Peña described a now-dismantled refugee camp in Matamoros, Mexico, supervised by the U.N. High Commissioner on Refugees, as a possible model for creating safe zones for asylum seekers. “It’s acknowledging that this is a situation better suited for people who have better experience in dealing with refugees.”

‘Real Human Suffering’

With all eyes on Congress to take action on fundamental immigration reform, a major topic of discussion throughout the conference was the recent Senate parliamentarian ruling denying a pathway to citizenship through the current budget reconciliation bill.

Both Mayorkas and Olavarria do not view the decision as final. “This isn’t over by any stretch of the imagination,” Olavarria said.

But Republican strategist Kevin Madden, currently executive vice president of advocacy at Arnold Ventures, made clear that any kind of sweeping reform bill will not gain traction in the current political climate. “Immigration is the most animating issue for Republican primary voters,” he said.

With her day-to-day interactions on the border, Peña issued a reminder to keep the experience of individual migrants at the forefront.

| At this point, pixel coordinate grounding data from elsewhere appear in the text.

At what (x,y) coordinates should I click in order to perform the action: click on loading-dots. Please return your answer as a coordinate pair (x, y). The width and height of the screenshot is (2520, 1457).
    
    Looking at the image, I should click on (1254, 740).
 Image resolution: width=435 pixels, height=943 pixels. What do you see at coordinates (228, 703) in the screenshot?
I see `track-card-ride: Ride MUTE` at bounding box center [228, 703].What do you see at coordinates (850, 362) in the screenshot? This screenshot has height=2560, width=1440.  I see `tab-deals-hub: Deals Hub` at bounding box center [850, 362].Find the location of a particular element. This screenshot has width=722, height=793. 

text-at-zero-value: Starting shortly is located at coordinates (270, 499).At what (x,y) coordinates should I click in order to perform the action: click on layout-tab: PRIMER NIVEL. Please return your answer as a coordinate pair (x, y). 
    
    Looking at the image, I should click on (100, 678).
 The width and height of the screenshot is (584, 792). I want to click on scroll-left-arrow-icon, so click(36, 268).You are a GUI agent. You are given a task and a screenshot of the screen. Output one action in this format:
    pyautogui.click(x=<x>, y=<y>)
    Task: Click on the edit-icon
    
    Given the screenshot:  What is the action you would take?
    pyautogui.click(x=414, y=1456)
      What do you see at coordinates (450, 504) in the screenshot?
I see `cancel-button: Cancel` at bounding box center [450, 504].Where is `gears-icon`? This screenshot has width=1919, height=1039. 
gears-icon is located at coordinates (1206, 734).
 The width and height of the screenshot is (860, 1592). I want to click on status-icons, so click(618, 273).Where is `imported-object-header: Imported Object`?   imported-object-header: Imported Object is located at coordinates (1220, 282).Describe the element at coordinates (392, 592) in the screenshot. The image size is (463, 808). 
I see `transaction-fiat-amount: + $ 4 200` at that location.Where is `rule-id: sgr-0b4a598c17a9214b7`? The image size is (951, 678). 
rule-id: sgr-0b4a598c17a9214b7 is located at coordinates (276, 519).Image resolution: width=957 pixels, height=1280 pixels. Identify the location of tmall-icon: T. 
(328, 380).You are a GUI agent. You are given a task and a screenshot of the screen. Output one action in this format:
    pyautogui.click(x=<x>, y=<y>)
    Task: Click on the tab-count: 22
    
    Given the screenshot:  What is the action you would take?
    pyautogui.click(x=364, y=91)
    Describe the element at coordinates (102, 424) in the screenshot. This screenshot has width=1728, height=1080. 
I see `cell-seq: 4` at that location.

It’s something she did after leaving her position as assistant chief counsel for U.S. Immigration and Customs Enforcement, and drew on her Georgetown training in her 2018 decision to call out her former agency for human rights abuses.

“At the core of these high-level policy conversations there are real human lives and human suffering that happens every single day,” she told conference attendees on Monday. “And the cost is so high.”